> _Exercise directions_:
Return the records that follow, unchanged and complete.

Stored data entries
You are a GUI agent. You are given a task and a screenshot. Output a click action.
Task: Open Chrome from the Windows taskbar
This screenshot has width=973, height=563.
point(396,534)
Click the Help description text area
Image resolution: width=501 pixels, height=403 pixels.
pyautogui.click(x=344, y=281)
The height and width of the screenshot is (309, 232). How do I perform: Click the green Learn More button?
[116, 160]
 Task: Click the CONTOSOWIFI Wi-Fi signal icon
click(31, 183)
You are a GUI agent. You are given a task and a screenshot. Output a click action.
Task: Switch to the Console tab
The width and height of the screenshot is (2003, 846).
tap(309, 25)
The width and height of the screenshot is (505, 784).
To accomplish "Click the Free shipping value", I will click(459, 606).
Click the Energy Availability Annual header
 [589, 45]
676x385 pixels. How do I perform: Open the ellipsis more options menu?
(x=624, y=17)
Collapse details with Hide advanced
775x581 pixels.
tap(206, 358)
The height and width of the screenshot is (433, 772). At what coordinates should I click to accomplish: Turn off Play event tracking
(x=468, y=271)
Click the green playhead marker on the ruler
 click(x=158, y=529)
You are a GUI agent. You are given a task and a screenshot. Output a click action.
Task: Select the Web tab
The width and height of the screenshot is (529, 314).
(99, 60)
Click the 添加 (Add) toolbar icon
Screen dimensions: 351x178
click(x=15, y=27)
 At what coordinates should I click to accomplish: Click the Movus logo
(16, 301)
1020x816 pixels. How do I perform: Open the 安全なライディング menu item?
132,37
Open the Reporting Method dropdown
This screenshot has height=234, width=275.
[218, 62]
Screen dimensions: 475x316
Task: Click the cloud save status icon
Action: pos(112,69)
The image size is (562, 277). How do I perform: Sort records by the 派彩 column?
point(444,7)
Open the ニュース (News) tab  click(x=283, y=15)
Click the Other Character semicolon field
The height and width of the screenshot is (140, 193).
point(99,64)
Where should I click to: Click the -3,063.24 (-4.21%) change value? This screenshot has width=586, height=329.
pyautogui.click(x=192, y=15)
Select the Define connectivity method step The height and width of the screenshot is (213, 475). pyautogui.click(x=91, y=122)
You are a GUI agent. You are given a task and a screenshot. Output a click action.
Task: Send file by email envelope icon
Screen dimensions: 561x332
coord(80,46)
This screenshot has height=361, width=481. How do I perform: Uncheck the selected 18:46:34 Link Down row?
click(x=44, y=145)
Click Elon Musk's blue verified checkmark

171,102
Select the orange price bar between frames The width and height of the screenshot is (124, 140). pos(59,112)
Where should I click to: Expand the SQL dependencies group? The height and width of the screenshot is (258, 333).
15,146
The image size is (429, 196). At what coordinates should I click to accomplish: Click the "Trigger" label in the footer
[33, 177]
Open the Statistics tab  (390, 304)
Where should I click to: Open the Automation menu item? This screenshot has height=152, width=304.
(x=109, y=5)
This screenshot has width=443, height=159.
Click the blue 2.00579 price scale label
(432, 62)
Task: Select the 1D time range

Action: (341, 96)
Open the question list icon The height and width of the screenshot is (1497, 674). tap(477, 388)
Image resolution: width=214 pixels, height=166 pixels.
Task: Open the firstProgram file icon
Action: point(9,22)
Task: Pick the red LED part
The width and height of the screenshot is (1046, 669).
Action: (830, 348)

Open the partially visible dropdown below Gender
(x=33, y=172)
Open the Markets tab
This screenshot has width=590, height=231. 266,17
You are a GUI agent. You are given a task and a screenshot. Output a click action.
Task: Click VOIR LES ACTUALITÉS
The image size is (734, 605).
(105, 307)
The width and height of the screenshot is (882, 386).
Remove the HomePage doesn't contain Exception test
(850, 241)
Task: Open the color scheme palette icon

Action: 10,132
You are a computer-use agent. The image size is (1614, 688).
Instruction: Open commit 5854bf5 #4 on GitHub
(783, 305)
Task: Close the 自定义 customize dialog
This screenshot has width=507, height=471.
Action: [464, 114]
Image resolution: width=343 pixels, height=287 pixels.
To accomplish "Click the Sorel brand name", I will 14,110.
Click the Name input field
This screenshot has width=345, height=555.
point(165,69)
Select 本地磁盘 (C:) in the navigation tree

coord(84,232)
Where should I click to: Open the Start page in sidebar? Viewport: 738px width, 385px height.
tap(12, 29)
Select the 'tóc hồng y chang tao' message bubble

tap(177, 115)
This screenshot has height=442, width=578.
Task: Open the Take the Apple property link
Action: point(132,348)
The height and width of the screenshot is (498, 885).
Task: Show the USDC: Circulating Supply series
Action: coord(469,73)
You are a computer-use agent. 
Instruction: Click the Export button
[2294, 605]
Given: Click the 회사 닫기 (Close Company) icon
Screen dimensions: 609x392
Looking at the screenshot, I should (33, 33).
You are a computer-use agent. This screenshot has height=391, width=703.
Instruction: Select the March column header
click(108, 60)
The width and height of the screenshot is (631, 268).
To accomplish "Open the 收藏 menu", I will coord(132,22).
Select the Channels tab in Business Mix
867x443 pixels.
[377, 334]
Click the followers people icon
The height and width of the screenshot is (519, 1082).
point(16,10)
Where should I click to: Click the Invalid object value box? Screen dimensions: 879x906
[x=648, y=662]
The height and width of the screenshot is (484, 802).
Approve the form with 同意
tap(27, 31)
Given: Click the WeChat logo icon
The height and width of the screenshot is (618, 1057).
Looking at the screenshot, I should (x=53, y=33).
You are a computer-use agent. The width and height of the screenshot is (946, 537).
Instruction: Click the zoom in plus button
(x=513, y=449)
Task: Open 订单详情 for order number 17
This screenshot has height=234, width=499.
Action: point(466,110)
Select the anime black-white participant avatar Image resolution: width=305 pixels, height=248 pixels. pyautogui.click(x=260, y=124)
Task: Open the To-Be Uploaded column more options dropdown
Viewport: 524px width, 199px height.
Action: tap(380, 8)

> _Answer to this task_:
You are a GUI agent. You are given a task and a screenshot. Output a click action.
Task: Open Chrome from the Windows taskbar
This screenshot has width=973, height=563.
point(396,534)
Click the Help description text area
Image resolution: width=501 pixels, height=403 pixels.
pyautogui.click(x=344, y=281)
The height and width of the screenshot is (309, 232). How do I perform: Click the green Learn More button?
[116, 160]
 Task: Click the CONTOSOWIFI Wi-Fi signal icon
click(31, 183)
You are a GUI agent. You are given a task and a screenshot. Output a click action.
Task: Switch to the Console tab
The width and height of the screenshot is (2003, 846).
tap(309, 25)
The width and height of the screenshot is (505, 784).
To accomplish "Click the Free shipping value", I will click(459, 606).
Click the Energy Availability Annual header
 [589, 45]
676x385 pixels. How do I perform: Open the ellipsis more options menu?
(x=624, y=17)
Collapse details with Hide advanced
775x581 pixels.
tap(206, 358)
The height and width of the screenshot is (433, 772). At what coordinates should I click to accomplish: Turn off Play event tracking
(x=468, y=271)
Click the green playhead marker on the ruler
 click(x=158, y=529)
You are a GUI agent. You are given a task and a screenshot. Output a click action.
Task: Select the Web tab
The width and height of the screenshot is (529, 314).
(99, 60)
Click the 添加 (Add) toolbar icon
Screen dimensions: 351x178
click(x=15, y=27)
 At what coordinates should I click to accomplish: Click the Movus logo
(16, 301)
1020x816 pixels. How do I perform: Open the 安全なライディング menu item?
132,37
Open the Reporting Method dropdown
This screenshot has height=234, width=275.
[218, 62]
Screen dimensions: 475x316
Task: Click the cloud save status icon
Action: pos(112,69)
The image size is (562, 277). How do I perform: Sort records by the 派彩 column?
point(444,7)
Open the ニュース (News) tab  click(x=283, y=15)
Click the Other Character semicolon field
The height and width of the screenshot is (140, 193).
point(99,64)
Where should I click to: Click the -3,063.24 (-4.21%) change value? This screenshot has width=586, height=329.
pyautogui.click(x=192, y=15)
Select the Define connectivity method step The height and width of the screenshot is (213, 475). pyautogui.click(x=91, y=122)
You are a GUI agent. You are given a task and a screenshot. Output a click action.
Task: Send file by email envelope icon
Screen dimensions: 561x332
coord(80,46)
This screenshot has height=361, width=481. How do I perform: Uncheck the selected 18:46:34 Link Down row?
click(x=44, y=145)
Click Elon Musk's blue verified checkmark

171,102
Select the orange price bar between frames The width and height of the screenshot is (124, 140). pos(59,112)
Where should I click to: Expand the SQL dependencies group? The height and width of the screenshot is (258, 333).
15,146
The image size is (429, 196). At what coordinates should I click to accomplish: Click the "Trigger" label in the footer
[33, 177]
Open the Statistics tab  (390, 304)
Where should I click to: Open the Automation menu item? This screenshot has height=152, width=304.
(x=109, y=5)
This screenshot has width=443, height=159.
Click the blue 2.00579 price scale label
(432, 62)
Task: Select the 1D time range

Action: (341, 96)
Open the question list icon The height and width of the screenshot is (1497, 674). tap(477, 388)
Image resolution: width=214 pixels, height=166 pixels.
Task: Open the firstProgram file icon
Action: point(9,22)
Task: Pick the red LED part
The width and height of the screenshot is (1046, 669).
Action: (830, 348)

Open the partially visible dropdown below Gender
(x=33, y=172)
Open the Markets tab
This screenshot has width=590, height=231. 266,17
You are a GUI agent. You are given a task and a screenshot. Output a click action.
Task: Click VOIR LES ACTUALITÉS
The image size is (734, 605).
(105, 307)
The width and height of the screenshot is (882, 386).
Remove the HomePage doesn't contain Exception test
(850, 241)
Task: Open the color scheme palette icon

Action: 10,132
You are a computer-use agent. The image size is (1614, 688).
Instruction: Open commit 5854bf5 #4 on GitHub
(783, 305)
Task: Close the 自定义 customize dialog
This screenshot has width=507, height=471.
Action: [464, 114]
Image resolution: width=343 pixels, height=287 pixels.
To accomplish "Click the Sorel brand name", I will 14,110.
Click the Name input field
This screenshot has width=345, height=555.
point(165,69)
Select 本地磁盘 (C:) in the navigation tree

coord(84,232)
Where should I click to: Open the Start page in sidebar? Viewport: 738px width, 385px height.
tap(12, 29)
Select the 'tóc hồng y chang tao' message bubble

tap(177, 115)
This screenshot has height=442, width=578.
Task: Open the Take the Apple property link
Action: point(132,348)
The height and width of the screenshot is (498, 885).
Task: Show the USDC: Circulating Supply series
Action: coord(469,73)
You are a computer-use agent. 
Instruction: Click the Export button
[2294, 605]
Given: Click the 회사 닫기 (Close Company) icon
Screen dimensions: 609x392
Looking at the screenshot, I should (33, 33).
You are a computer-use agent. This screenshot has height=391, width=703.
Instruction: Select the March column header
click(108, 60)
The width and height of the screenshot is (631, 268).
To accomplish "Open the 收藏 menu", I will coord(132,22).
Select the Channels tab in Business Mix
867x443 pixels.
[377, 334]
Click the followers people icon
The height and width of the screenshot is (519, 1082).
point(16,10)
Where should I click to: Click the Invalid object value box? Screen dimensions: 879x906
[x=648, y=662]
The height and width of the screenshot is (484, 802).
Approve the form with 同意
tap(27, 31)
Given: Click the WeChat logo icon
The height and width of the screenshot is (618, 1057).
Looking at the screenshot, I should (x=53, y=33).
You are a computer-use agent. The width and height of the screenshot is (946, 537).
Instruction: Click the zoom in plus button
(x=513, y=449)
Task: Open 订单详情 for order number 17
This screenshot has height=234, width=499.
Action: point(466,110)
Select the anime black-white participant avatar Image resolution: width=305 pixels, height=248 pixels. pyautogui.click(x=260, y=124)
Task: Open the To-Be Uploaded column more options dropdown
Viewport: 524px width, 199px height.
Action: tap(380, 8)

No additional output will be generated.